Smaller drivers are easier to design with lower MMS, and therefore can be faster than some larger drivers. However you're conflating the size of the driver and the dynamic response lent to the drivers by the mms / bl ratio. Typically smaller drivers will have a lighter moving assembly weight + weight of displaced air (MMS), which if the motors are sized similarly to their larger brothers, will result in faster dynamic response. (Yes this is a generalization, and other factors like inductance and enclosure dampening come into play, but it's accurate at face value).

There are slow 10" drivers and slow 15" drivers, just as there are fast 15's and fast 10's. An example of an exceptionally quick 15" would be some of the ones made by Acoustic Elegance. Alternatively, a servo controlled subwoofer should be much faster than the same driver non-servo controlled.


----------



## fastlane (Apr 6, 2009)

GreatLaBroski said:


> An example of an exceptionally quick 15" would be some of the ones made by Acoustic Elegance.


Which is what I run for mains in my theater. TD15m. Nothing slow about them.


----------



## P0234 (Jul 5, 2018)

GreatLaBroski said:


> Smaller drivers are easier to design with lower MMS, and therefore can be faster than some larger drivers. However you're conflating the size of the driver and the dynamic response lent to the drivers by the mms / bl ratio. Typically smaller drivers will have a lighter moving assembly weight + weight of displaced air (MMS), which if the motors are sized similarly to their larger brothers, will result in faster dynamic response. (Yes this is a generalization, and other factors like inductance and enclosure dampening come into play, but it's accurate at face value).
> 
> There are slow 10" drivers and slow 15" drivers, just as there are fast 15's and fast 10's. An example of an exceptionally quick 15" would be some of the ones made by Acoustic Elegance. Alternatively, a servo controlled subwoofer should be much faster than the same driver non-servo controlled.


I realize that different brands and models behave differently. My assertion is that within the same brand and line of subs, the smaller the driver, the more punch it has. The larger the driver, the lower the frequency response. I'm sure there is an exception somewhere but that has been my experience in listening to way too many speakers.


----------



## fastlane (Apr 6, 2009)

P0234 said:


> I realize that different brands and models behave differently. My assertion is that within the same brand and line of subs, the smaller the driver, the more punch it has. The larger the driver, the lower the frequency response. I'm sure there is an exception somewhere but that has been my experience in listening to way too many speakers.


There is 0 discernible difference between my TD10 and TD15 (in regards to your concerns comparing the two). Could there be a measurable difference; possibly. Nothing that I could pick out, outside of obvious factors comparing drivers of drastically different displacement. 

If this were the case you would see a lot more configurations of multiple small drivers. Hell, I would have used a 6" driver in my HT rig instead of a 15.


----------



## Holmz (Jul 12, 2017)

SPLEclipse said:


> ...
> As for what type of enclosure the OP should use - there's no way to give a blanket recommendation.
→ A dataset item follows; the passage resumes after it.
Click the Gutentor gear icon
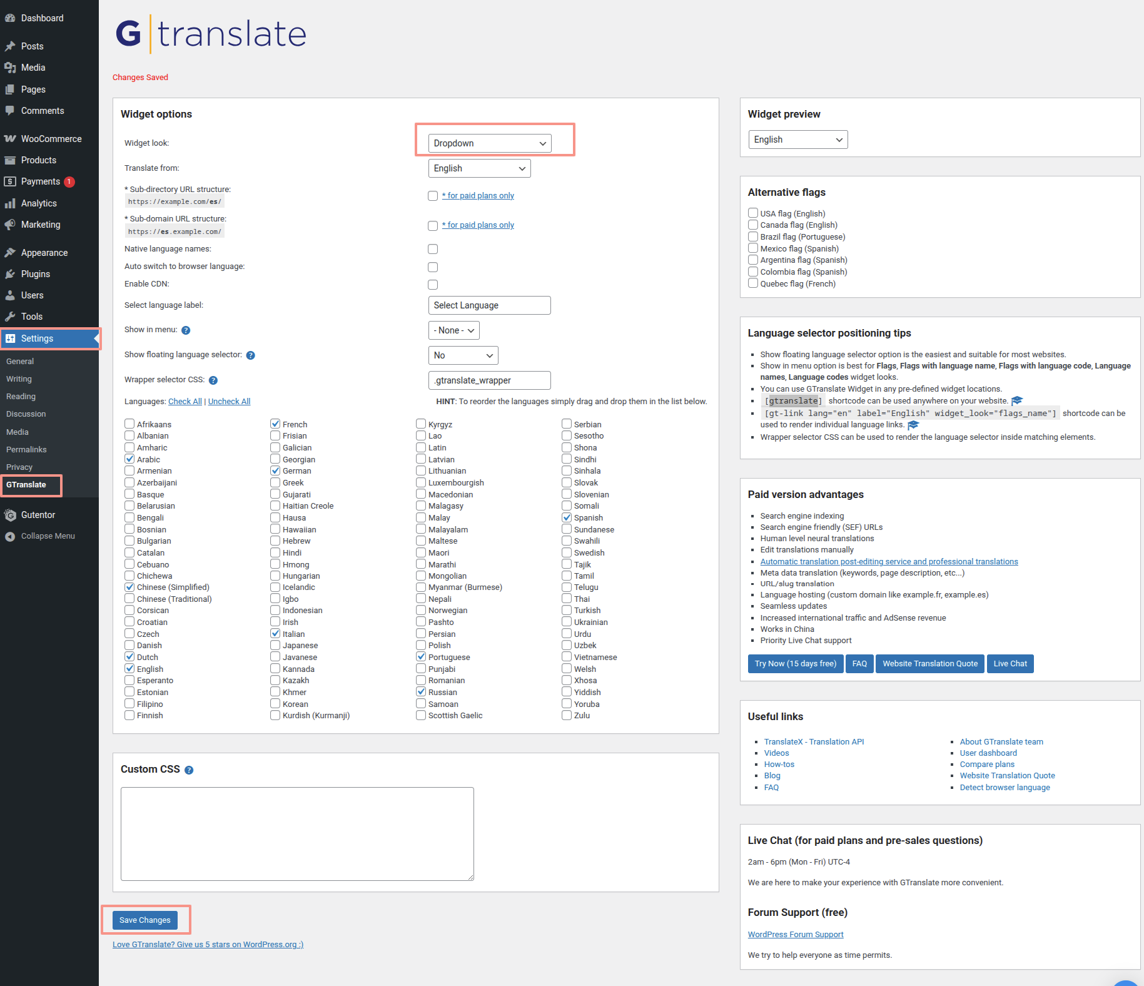The height and width of the screenshot is (986, 1144). point(10,515)
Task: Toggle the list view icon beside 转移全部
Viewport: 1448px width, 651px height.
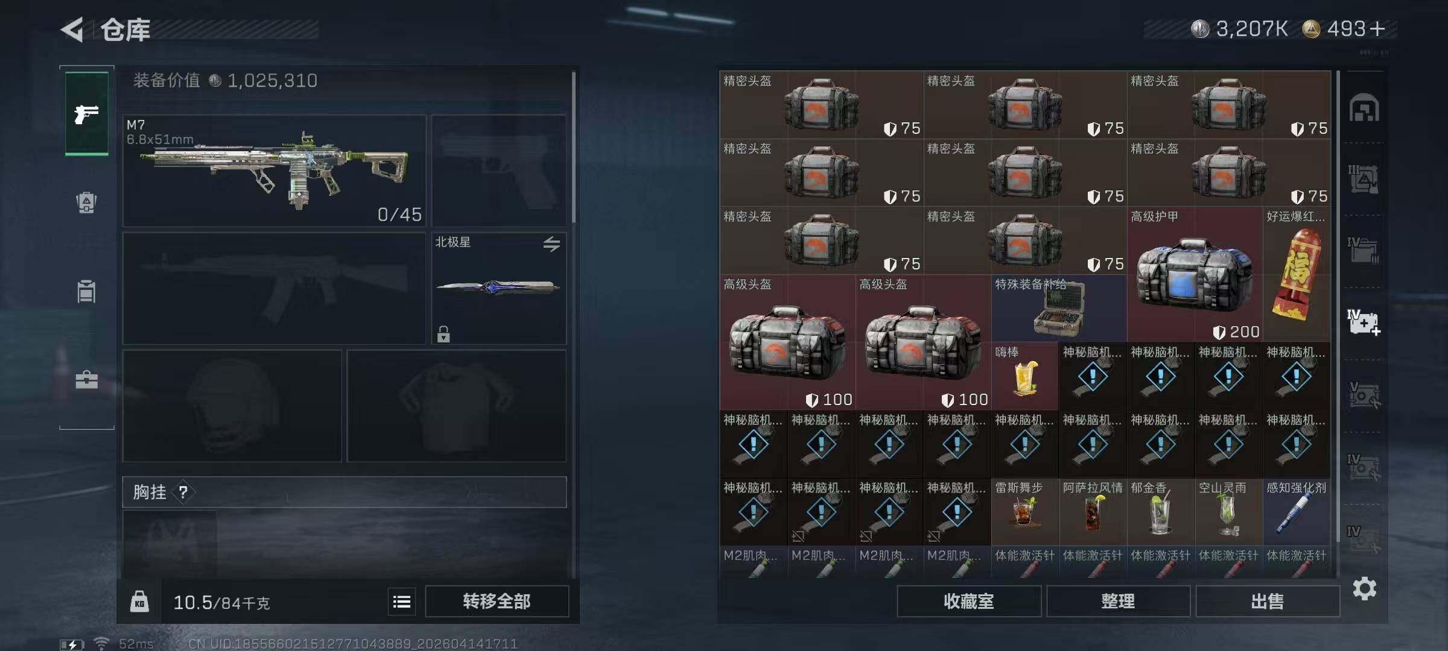Action: coord(402,602)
OP should measure his response and determine what he wants to change, then start modeling to see if those changes can be accomplished through whatever alignment is needed.
> ...


As a blanket statement: "In the end-to-end system, generally less group delay is better."




SPLEclipse said:


> ...
> Group delay is the measure of rate of change of the phase angle difference through the spectrum due to different delay at different frequencies


Group delay is the time-delay vs Freq.
https://en.wikipedia.org/wiki/Group_delay_and_phase_delay




SPLEclipse said:


> ...
> Group delay...
> ... In any case, it will not somehow make one speaker mask another. I should also point out that if you were to EQ a sealed speaker to have the same frequency response as it would have in a vented enclosure group delay will also go up. Phase data is derived from frequency data, you can't change one without the other.
> ...


One can make either a sealed or a port have minimal group delay if one is willing to suffer some overall delay.
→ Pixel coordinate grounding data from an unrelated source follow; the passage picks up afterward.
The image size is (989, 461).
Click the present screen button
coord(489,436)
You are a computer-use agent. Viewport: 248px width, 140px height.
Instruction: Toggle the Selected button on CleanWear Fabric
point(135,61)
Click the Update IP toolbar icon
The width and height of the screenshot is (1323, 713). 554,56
And one can also have the minimal group delay and simultaneously have the frequency response varying across the band to have the output become flat.
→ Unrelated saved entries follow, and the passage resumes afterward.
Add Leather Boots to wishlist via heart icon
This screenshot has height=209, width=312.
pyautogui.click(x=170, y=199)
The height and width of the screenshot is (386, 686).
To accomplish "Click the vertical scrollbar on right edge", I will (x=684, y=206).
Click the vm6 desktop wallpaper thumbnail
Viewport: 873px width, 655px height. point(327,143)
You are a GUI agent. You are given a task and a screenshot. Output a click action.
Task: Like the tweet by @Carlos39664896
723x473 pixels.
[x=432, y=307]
Amplitude, phase, and group delay are not by definition "tied together" in an equilization-DSP. Whether designing that filter is easy or difficult is another matter.


----------



## SPLEclipse (Aug 17, 2012)

You are referring to phase delay, which is the difference in phase angles between frequencies without taking into account the angle of the rate of change of the phase difference. There will always be phase delay between differing frequencies when looking at the audible spectrum because wavelengths are different. At lower frequencies you might only be 20 degrees through a phase rotation while a higher frequency is already through several cycles, so several hundred degrees of phase rotation.

As for your last statement Fourier disagrees. The time and frequency domain are intrinsically tied together, although it's possible to measure just one or the other independently (for example with non-periodic pink noise).

It is certainly possible to have whatever frequency response you desire with minimal group delay, however because we typically use capacitive/inductive means to increase amplitude its typical for group delay to increase with a corresponding peak in amplitude at whatever frequencies you are boosting.

In any event, there is no credible evidence that I've seen that group delay is even audible at lower frequencies (within reason of course). You can assume it would be around a cycle worth of delay (or around 30ms at 30hz) based on extrapolation of audibility at other frequencies, but even if it's above 30ms the corresponding increase in amplitude is far more noticeable than the increase in GD.


----------



## Holmz (Jul 12, 2017)

SPLEclipse said:


> You are referring to phase delay, which is the difference in phase angles between frequencies without taking into account the angle of the rate of change of the phase difference. There will always be phase delay between differing frequencies when looking at the audible spectrum because wavelengths are different. At lower frequencies you might only be 20 degrees through a phase rotation while a higher frequency is already through several cycles, so several hundred degrees of phase rotation.
> 
> As for your last statement Fourier disagrees. The time and frequency domain are intrinsically tied together, although it's possible to measure just one or the other independently (for example with non-periodic pink noise).
> 
> ...


Whether or not it is audible, the bottom line is that the group delay can be corrected by use of a FIR-based DSP, and that same filter can also do the amplitude EQ.
This is not the same process as an FFT, but usually an FFT is used in the analysis.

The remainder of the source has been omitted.